There is a new game mod coming of which allows you to have Speer as Hitler successor, but this created a massive discussion between the community due the Speer myth, as it is described below:

32lbqjmorcu21.png


I watched his documentary made by the THC available on the youtube, and so I bring this question: What he was, and what he was not? The concept of him being the good guy, defector of decadence or the lesser evil is wrong, as it is very well proved that he was a open nazi, considered to be one of the future options for the sucessor of Hitler and participated on the holocaust. This recort from wikipedia however shows that even the idea that he was a genius is wrong and that the german economical miracle was a tool of propaganda. Can someone help me with this please?

Cheers
Gukpa.
One thing to note is that for anyone interested in having a great career in Nazi Germany being an open Nazi was mandatory. What was truly in Speer's heart in terms of is politics is difficult to say, but one thing is certain from his behavior: he was interested in having a great career, which meant sucking up to Hitler as hard as possible and carrying out his bidding. His participation in the Holocaust was likely a function of his role in mobilizing labor and working with the SS, who controlled a large pool of it. Whether or not he was actually anti-semitic or wanted genocide is unknowable, but he didn't have a problem with even limited participation as it meant power. Everything, including morality, was secondary to his quest for power, which should be the most damning part of his legacy.

In terms of what he did for production, that is somewhat open for debate, as he did make changes that resulted in increased output, but he wasn't the 'magic seed' that revolutionized production. One of the biggest effects was that when he took over production he was made the sole 'czar' of production, rather than continuing the several competing bureaucracies that ran things before then. In the area with the biggest improvement, aircraft production, that was the doing of Erhard Milch, who took over production in 1941, months before Speer became minister for armaments; even after taking over he basically agreed to leave Milch in charge of that and got to take credit for the improvements.
Part of things were also the investments in increased capacity had come to fruition, some rationalization of production, and greater government oversight of industry, which had been illegally using allotted resources to make things for trade on the black market and to stock pile resources for a rainy day.

Speer was perhaps somewhat of a genius in marketing himself and juking stats, but his record doesn't really show any special skill in doing his job.
 
Speer was perhaps somewhat of a genius in marketing himself and juking stats, but his record doesn't really show any special skill in doing his job.

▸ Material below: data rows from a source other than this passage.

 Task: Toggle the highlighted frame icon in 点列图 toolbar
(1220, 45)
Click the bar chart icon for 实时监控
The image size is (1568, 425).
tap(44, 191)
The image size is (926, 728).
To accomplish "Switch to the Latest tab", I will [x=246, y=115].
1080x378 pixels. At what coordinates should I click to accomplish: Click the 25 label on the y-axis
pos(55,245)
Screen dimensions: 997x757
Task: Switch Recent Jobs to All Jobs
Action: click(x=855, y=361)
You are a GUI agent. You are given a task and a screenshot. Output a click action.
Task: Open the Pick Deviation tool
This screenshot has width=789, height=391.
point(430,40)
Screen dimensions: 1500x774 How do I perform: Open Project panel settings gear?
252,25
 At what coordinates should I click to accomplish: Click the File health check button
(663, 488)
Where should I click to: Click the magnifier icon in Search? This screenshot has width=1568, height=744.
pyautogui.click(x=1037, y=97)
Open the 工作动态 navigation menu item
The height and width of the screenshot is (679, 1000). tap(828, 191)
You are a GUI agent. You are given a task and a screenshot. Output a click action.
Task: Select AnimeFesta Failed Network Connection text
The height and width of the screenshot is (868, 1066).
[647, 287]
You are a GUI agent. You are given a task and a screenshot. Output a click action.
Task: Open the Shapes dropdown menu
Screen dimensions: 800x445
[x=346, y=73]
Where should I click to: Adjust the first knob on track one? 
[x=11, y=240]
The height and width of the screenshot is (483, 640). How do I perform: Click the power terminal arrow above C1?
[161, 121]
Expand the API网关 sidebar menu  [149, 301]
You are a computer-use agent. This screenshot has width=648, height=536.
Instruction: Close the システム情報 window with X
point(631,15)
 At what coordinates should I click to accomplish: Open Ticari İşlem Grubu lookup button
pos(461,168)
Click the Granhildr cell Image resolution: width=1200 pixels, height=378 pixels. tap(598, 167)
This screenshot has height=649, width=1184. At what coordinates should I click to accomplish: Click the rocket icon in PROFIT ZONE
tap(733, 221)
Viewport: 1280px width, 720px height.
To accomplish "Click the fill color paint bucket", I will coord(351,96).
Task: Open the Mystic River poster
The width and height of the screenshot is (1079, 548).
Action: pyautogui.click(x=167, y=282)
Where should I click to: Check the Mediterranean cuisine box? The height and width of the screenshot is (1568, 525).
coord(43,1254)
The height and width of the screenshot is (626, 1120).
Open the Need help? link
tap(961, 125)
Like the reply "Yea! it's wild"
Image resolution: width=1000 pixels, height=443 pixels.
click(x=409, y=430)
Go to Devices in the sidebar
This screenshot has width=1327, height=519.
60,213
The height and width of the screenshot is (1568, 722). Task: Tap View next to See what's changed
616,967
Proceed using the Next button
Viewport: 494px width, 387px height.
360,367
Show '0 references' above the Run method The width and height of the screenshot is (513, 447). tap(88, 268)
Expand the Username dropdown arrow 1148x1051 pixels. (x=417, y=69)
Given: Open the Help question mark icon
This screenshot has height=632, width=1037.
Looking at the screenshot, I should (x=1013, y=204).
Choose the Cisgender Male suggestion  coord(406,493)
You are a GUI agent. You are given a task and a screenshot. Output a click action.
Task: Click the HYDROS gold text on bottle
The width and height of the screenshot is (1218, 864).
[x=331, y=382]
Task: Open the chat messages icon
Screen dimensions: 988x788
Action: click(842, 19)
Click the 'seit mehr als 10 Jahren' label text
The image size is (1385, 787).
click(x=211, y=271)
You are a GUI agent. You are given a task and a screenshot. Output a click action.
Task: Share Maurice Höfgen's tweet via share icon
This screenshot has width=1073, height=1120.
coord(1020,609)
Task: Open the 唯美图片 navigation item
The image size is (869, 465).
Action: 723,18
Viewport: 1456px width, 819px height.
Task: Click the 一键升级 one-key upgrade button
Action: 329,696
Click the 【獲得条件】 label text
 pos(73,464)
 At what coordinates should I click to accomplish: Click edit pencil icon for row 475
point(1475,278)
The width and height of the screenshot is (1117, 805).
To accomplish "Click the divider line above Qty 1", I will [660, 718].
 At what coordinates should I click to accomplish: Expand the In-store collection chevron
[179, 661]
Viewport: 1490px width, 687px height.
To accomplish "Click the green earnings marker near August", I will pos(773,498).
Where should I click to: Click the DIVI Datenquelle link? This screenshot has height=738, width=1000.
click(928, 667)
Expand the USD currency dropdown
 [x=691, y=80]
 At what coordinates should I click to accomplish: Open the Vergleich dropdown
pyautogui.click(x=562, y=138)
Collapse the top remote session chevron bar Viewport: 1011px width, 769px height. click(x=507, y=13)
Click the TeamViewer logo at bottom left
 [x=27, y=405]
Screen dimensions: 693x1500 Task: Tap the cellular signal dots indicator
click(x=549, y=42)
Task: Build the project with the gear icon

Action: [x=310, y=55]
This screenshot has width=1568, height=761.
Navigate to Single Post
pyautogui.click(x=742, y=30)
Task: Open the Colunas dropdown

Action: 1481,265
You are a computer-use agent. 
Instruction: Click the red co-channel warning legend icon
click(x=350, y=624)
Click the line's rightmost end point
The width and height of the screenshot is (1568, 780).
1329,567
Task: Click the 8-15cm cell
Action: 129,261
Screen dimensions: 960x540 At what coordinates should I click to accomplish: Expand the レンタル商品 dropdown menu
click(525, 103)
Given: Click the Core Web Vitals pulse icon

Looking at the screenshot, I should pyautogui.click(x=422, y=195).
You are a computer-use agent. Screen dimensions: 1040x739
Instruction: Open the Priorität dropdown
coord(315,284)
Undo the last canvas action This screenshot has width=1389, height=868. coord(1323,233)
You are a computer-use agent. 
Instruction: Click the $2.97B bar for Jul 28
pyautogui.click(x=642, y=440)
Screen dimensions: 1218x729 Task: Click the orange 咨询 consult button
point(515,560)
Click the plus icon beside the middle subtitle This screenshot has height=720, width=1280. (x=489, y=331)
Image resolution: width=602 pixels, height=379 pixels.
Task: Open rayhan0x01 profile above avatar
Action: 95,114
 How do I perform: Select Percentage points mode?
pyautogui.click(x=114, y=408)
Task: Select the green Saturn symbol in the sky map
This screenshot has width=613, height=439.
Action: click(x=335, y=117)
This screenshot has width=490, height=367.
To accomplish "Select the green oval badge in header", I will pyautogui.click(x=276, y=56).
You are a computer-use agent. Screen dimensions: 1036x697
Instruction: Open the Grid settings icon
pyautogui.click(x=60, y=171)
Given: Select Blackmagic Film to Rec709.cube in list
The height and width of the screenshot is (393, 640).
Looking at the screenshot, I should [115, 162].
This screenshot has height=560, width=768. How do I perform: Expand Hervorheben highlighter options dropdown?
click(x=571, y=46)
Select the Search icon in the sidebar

So he didn't had the technocratical skills that people usually thinks he had?
 
So he didn't had the technocratical skills that people usually thinks he had?
What is that? He took an infighting bureaucracy and managed to make it work in unison. In Milch he found a competent underling and let him do his job. In other areas with less competence already in place, he took more direct action and reorganized decision making. That is in essence what an efficient high level technocrat does. It’s not magical, but it looks that way, specifically in comparison to the chaos before him.
Morality wise, I only know that he did whatever was required by Hitler and to get things done in Nazi Germany.Cynical to the extreme, but regarding his own thoughts I don’t think we have any insight.
 

Deleted member 1487

So he didn't had the technocratical skills that people usually thinks he had?
His 'skill' was largely continuing the policies of his boss, the late Fritz Todt, who actually was an engineer and how innovated in production.

What is that? He took an infighting bureaucracy and managed to make it work in unison.
Not even his doing, Todt already got Hitler to agree to centralize the bureaucracy under him right before his death and when Speer was appointed his replacement he inherited that new organization. Granted he actually had to fight to make it a reality, which included convincing Goering that he wasn't threatening his position as nominal figurehead of production, so as not to disrupt the bribes Goering was receiving from industry (a critical victory; Fritz Todt might have died as a result of not placating Goering, as Todt died in a mysterious explosion on an airplane loaned to him by Goering right after convincing Hitler to give him total control over armaments).

Morality wise, I only know that he did whatever was required by Hitler and to get things done in Nazi Germany.Cynical to the extreme, but regarding his own thoughts I don’t think we have any insight.
Well, certainly no contemporary insights. We have his post-war justifications and apologies; perhaps all that was authentic, but it could just as well be covering his ass after the fact. One thing Speer was excellent at was reading the room and adjusting his persona to the demands of the situation; that and relentless self marketing.